§ What you are asked to do
Please show every line of the items below that contains the string "Enable". Count only matches with the same capitalization.

§ Data to use

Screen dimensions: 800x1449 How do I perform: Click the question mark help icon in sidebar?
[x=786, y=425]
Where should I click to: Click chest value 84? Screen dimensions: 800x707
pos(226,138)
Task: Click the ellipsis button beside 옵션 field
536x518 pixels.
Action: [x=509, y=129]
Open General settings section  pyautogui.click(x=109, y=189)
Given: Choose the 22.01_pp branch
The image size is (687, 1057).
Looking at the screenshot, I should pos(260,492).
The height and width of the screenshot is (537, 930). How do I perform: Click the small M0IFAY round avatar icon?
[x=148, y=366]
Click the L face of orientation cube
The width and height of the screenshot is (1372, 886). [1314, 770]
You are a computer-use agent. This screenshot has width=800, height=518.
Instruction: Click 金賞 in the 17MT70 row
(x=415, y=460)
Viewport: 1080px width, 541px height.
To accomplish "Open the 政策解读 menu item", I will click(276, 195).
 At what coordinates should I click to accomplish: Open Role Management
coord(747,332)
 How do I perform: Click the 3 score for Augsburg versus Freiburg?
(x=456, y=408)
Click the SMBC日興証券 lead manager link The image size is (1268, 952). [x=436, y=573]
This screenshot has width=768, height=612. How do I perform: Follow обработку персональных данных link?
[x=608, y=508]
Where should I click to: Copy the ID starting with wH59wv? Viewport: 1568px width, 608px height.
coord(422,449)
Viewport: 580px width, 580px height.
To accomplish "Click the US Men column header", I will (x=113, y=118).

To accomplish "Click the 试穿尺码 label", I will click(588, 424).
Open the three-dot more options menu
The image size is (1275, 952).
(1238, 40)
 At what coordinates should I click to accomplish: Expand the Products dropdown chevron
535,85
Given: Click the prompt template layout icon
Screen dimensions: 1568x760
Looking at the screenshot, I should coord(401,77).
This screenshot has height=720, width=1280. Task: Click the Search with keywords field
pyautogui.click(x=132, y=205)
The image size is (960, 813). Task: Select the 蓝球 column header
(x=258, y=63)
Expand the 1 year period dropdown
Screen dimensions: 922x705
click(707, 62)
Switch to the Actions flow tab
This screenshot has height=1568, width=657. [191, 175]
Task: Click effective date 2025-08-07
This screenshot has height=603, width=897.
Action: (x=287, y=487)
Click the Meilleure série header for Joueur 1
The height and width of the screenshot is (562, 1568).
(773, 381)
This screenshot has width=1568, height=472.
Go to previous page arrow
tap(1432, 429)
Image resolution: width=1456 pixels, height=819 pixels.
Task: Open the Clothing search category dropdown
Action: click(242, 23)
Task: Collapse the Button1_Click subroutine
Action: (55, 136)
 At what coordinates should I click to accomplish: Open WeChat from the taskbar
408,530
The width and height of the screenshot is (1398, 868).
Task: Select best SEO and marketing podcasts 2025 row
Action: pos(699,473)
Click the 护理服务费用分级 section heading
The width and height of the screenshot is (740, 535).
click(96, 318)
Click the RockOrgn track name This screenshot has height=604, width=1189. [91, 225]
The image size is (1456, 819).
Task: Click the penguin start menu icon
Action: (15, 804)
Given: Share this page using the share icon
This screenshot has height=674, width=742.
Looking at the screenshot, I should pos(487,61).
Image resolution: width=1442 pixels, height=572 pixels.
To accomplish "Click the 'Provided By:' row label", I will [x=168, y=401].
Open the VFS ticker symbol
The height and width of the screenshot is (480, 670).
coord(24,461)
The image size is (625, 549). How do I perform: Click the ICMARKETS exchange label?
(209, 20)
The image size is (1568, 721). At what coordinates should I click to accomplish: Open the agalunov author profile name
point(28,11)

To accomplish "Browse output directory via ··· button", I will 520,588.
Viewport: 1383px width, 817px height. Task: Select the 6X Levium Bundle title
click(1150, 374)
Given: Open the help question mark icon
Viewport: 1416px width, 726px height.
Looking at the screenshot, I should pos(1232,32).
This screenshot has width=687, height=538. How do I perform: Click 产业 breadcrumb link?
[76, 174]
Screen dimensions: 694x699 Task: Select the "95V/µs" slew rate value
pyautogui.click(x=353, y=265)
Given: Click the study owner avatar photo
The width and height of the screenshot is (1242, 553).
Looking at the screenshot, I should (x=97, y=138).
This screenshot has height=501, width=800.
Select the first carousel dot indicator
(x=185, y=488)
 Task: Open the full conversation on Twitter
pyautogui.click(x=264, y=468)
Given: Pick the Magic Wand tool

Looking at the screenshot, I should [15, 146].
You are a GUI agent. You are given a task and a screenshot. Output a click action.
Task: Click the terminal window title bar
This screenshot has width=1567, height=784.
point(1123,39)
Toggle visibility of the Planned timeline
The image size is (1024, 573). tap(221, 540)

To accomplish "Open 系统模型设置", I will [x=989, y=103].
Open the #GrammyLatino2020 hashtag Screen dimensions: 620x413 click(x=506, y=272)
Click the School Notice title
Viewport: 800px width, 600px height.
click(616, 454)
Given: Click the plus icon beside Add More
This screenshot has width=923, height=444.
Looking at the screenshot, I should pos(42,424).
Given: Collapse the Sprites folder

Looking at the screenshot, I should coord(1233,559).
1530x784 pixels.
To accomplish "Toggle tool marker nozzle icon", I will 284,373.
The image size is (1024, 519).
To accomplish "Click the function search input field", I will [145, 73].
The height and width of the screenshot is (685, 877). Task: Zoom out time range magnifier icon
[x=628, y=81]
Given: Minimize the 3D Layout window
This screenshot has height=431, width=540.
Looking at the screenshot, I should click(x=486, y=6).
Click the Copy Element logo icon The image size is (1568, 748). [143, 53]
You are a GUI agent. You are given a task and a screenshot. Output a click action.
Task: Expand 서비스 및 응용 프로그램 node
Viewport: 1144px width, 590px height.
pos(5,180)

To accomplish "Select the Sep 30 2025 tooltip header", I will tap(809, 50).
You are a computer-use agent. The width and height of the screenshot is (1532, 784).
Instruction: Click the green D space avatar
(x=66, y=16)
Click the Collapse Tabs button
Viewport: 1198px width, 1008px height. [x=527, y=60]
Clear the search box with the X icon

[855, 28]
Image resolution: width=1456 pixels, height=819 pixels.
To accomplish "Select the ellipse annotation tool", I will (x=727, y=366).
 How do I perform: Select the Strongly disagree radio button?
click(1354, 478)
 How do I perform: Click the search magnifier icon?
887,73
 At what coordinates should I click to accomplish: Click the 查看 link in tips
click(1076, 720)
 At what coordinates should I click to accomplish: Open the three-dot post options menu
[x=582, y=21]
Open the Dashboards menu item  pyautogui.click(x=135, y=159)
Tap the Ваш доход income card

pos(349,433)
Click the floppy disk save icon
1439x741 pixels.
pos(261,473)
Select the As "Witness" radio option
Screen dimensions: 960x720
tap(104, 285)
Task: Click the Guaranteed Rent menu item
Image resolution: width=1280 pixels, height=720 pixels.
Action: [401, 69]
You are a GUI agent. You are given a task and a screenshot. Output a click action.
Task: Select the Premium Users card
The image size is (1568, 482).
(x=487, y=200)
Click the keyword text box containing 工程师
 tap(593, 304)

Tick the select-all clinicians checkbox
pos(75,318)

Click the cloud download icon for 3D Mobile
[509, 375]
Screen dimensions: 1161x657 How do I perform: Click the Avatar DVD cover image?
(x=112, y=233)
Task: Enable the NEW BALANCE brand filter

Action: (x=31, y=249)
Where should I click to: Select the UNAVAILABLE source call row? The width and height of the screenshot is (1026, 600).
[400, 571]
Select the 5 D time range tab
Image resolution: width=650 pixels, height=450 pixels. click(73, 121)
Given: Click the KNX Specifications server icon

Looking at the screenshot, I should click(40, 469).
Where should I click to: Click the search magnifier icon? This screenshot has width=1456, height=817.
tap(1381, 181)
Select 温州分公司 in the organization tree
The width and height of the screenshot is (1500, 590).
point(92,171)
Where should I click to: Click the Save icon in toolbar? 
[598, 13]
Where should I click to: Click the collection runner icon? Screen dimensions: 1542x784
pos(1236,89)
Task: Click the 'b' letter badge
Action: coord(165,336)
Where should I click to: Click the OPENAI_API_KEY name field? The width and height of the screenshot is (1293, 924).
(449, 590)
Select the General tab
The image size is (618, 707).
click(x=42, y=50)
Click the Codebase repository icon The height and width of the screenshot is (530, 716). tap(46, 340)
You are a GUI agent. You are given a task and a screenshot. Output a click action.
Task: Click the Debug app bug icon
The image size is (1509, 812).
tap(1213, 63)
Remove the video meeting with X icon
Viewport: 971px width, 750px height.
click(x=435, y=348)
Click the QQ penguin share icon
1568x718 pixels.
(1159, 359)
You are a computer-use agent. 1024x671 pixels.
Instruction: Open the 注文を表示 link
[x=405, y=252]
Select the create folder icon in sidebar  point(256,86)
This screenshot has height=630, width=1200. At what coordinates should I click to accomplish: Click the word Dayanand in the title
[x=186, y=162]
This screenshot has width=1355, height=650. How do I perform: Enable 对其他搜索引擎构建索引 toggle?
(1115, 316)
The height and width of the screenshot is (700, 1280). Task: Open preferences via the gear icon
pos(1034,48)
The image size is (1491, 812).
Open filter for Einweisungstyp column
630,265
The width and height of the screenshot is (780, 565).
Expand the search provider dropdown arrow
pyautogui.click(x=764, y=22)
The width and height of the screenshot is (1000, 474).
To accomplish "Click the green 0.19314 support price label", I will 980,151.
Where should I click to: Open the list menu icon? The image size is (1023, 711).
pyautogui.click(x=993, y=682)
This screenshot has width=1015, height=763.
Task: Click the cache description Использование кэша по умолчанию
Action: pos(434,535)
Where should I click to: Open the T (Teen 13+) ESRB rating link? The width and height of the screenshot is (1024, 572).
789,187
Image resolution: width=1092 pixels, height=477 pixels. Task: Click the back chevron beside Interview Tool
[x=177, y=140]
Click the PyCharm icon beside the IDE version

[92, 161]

§ Solution below
Task: Enable the NEW BALANCE brand filter
This screenshot has width=1355, height=650. How do I perform: Enable 对其他搜索引擎构建索引 toggle?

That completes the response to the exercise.